Fábrica só investe em tecnologia pressionada pelo mercado, legislação ou insatisfação do cliente

Estava semana passada na apresentação de um novo automóvel, com vários outros jornalistas especializados e executivos da fábrica. Discutíamos sobre as características técnicas do novo modelo, se a suspensão era assim ou assado, qual o motor mais adequado ou se a melhor roda seria a maior ou a menor, coisas do gênero. Claro que, entre especialistas, surgiram divergências e argumentos defendendo ou criticando determinadas soluções adotadas no modelo. Numa dessas rodinhas estava um engenheiro da fábrica que tinha participado do desenvolvimento do projeto e interessado no que diziam os jornalistas. Alguns com dezenas de anos dedicados ao assunto, participado de centenas de lançamentos e dirigido outro tanto de automóveis pelo mundo.
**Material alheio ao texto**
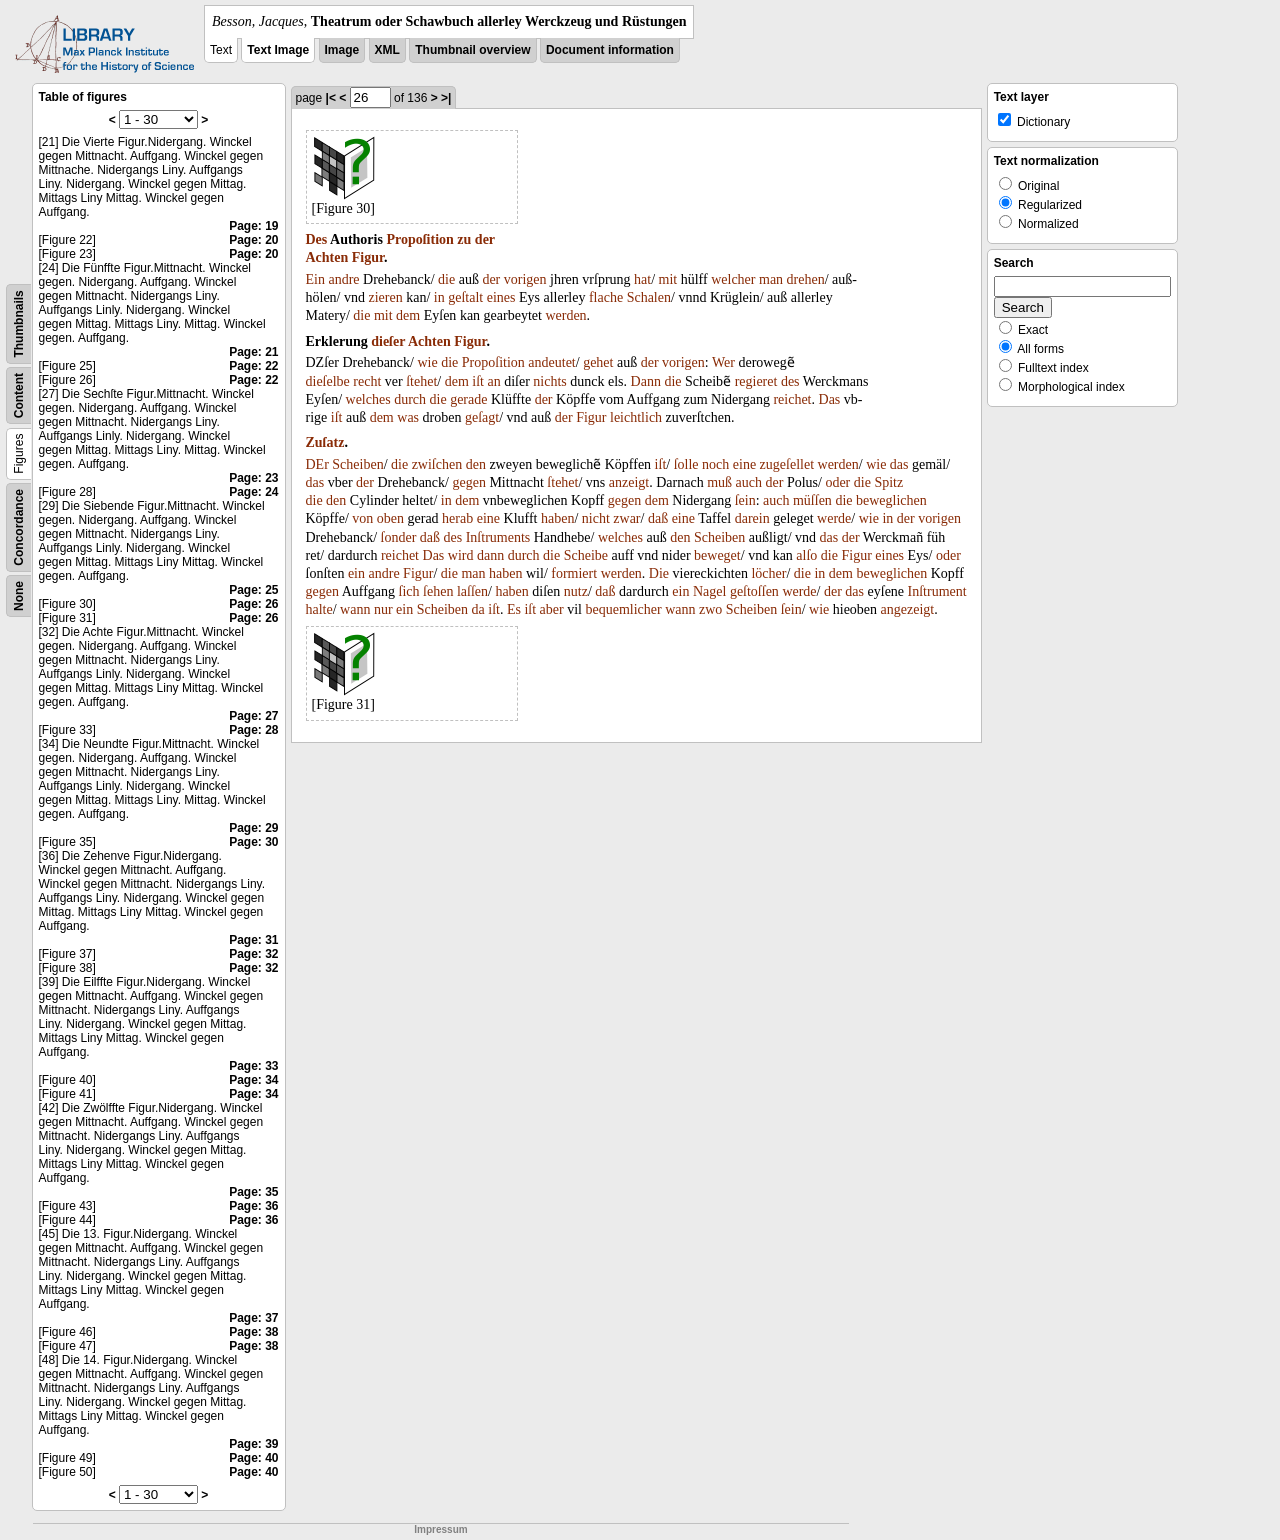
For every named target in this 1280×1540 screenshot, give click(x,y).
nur (383, 609)
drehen (806, 279)
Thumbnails (19, 323)
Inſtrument (937, 591)
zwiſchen (437, 464)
Num momento, o tal engenheiro, até então ouvindo mais que falando, decidiu intervir numa questão que — ao contrário do que pensavam os jornalistas — tinha muito mais de bom senso que de técnica. “Penso como vocês — disse ele — em relação a este motor, realmente antigo e que já poderia ter sido substituído por outro mais moderno e eficiente”.  E acrescentou que a empresa já o produzia em outros dois países. E por que não importá-lo ou fabricá-lo também no Brasil, foi a pergunta de um jornalista.
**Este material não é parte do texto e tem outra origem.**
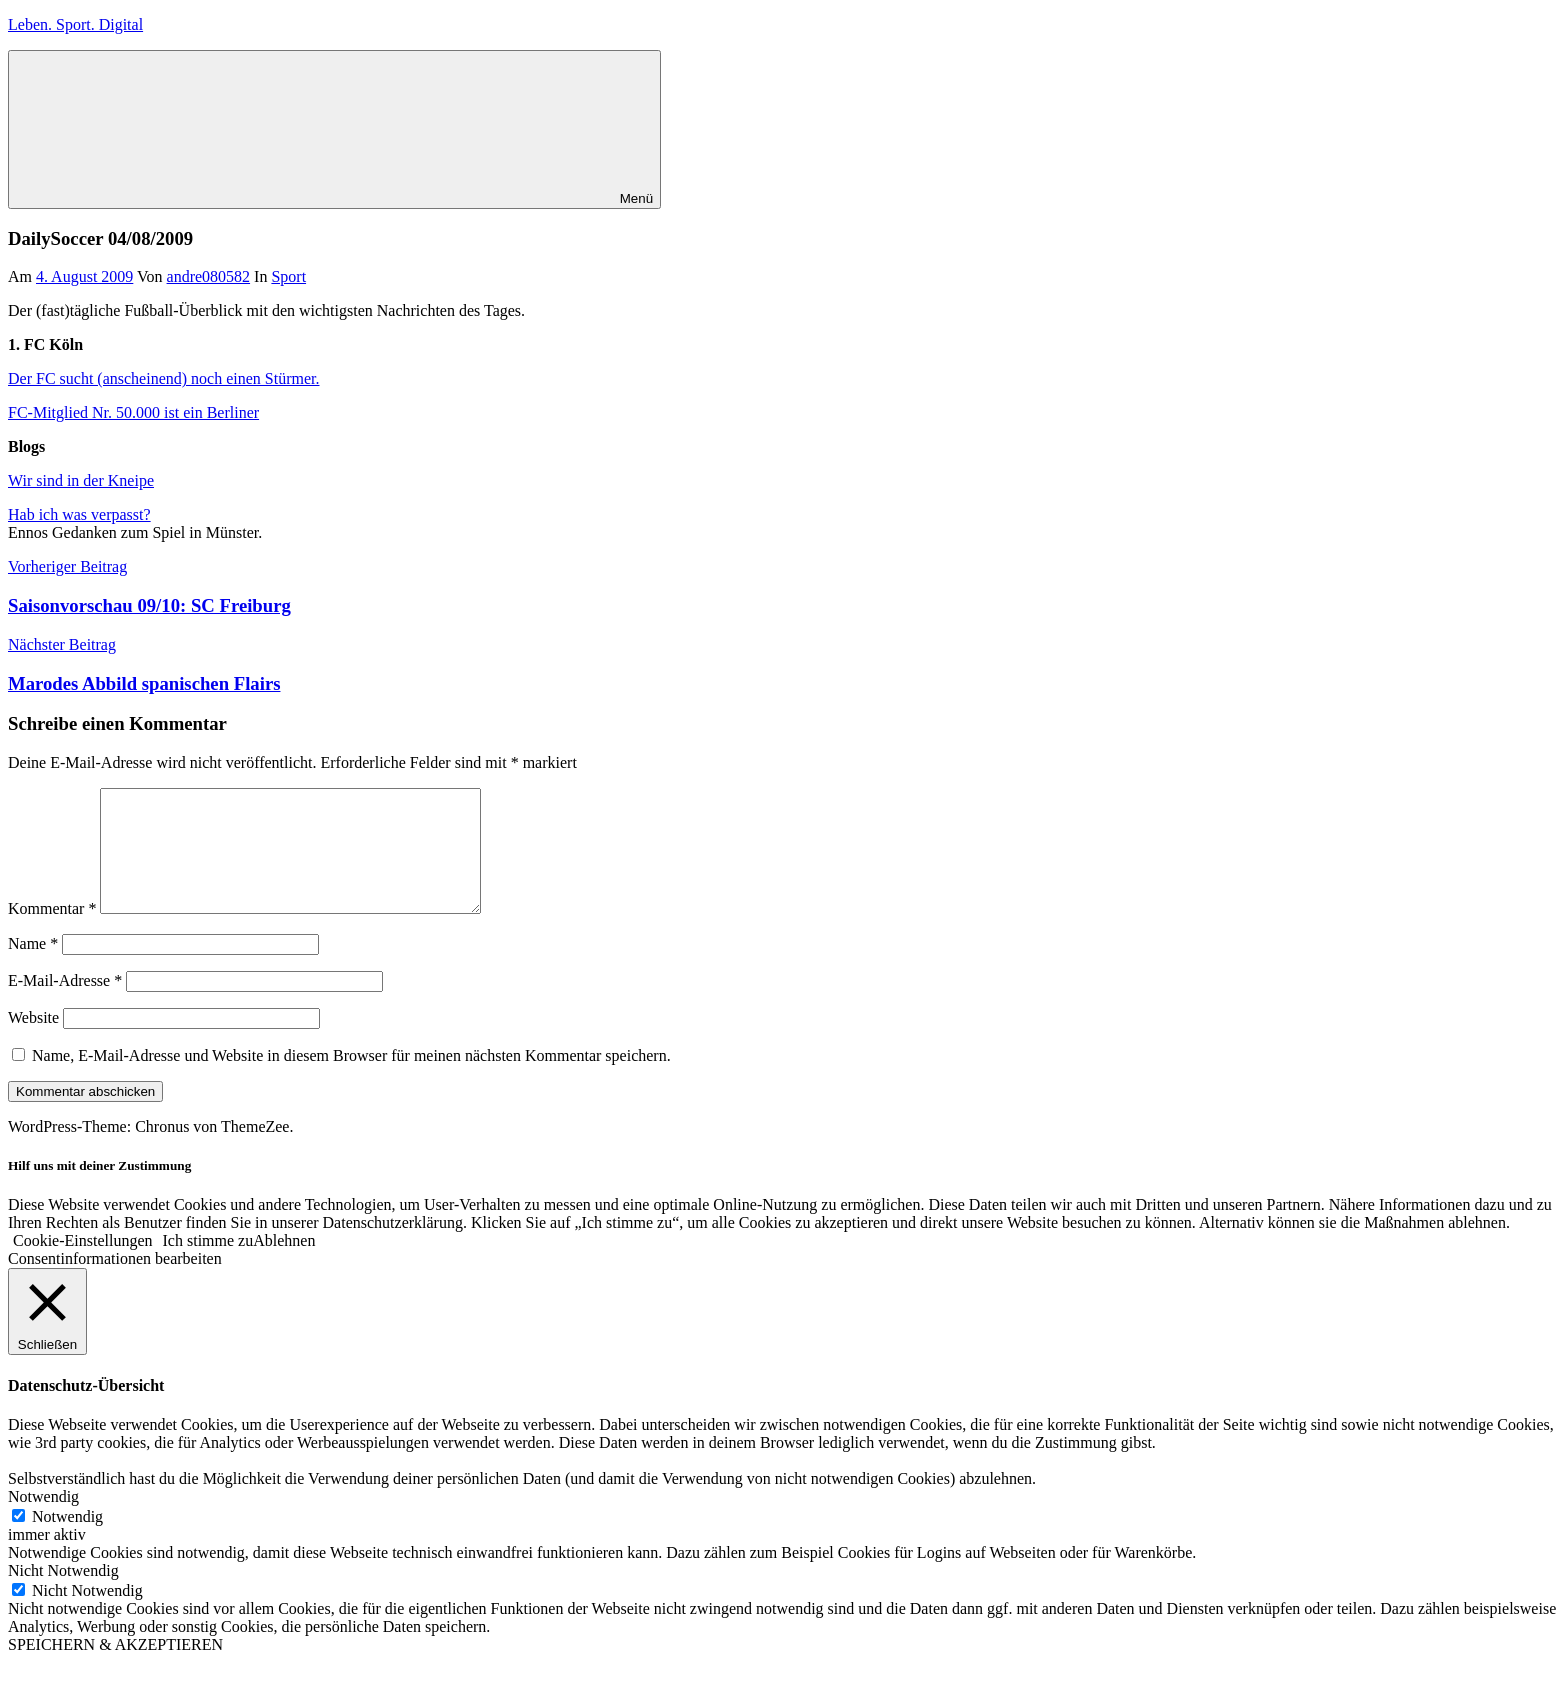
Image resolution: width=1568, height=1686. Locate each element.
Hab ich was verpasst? (79, 514)
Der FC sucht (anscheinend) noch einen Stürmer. (163, 378)
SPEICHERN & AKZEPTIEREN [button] (115, 1668)
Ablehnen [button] (284, 1264)
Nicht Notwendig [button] (63, 1594)
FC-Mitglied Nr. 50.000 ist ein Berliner (133, 412)
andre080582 (209, 276)
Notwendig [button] (43, 1520)
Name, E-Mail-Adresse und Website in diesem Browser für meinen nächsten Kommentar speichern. (351, 1079)
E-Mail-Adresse (65, 1004)
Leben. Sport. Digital (75, 24)
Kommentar (52, 932)
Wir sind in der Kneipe (81, 480)
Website (33, 1041)
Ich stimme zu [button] (208, 1264)
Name (33, 967)
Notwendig (67, 1540)
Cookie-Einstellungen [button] (83, 1264)
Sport (288, 276)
“Por vários motivos” — disse o engenheiro.  “Importá-lo seria uma excelente ideia desde que algum de vocês assine embaixo que o dólar vai se estabilizar nos atuais R$ 3,20 durante pelo menos cinco anos. Por outro lado, fabricá-lo no Brasil exigiria investimentos de cerca de 250 milhões de dólares”. Se o assunto é levado à matriz, seus altos executivos perguntam, em primeiro lugar, se o antigo motor atende as exigências legais de emissões. E mercadológicas em relação ao desempenho e consumo. Caso contrário, o custo para modernizá-lo ao invés de investir num outro. E a questão derradeira e fatal: “Nas pesquisas, qual o grau de insatisfação dos clientes com o motor atual?”.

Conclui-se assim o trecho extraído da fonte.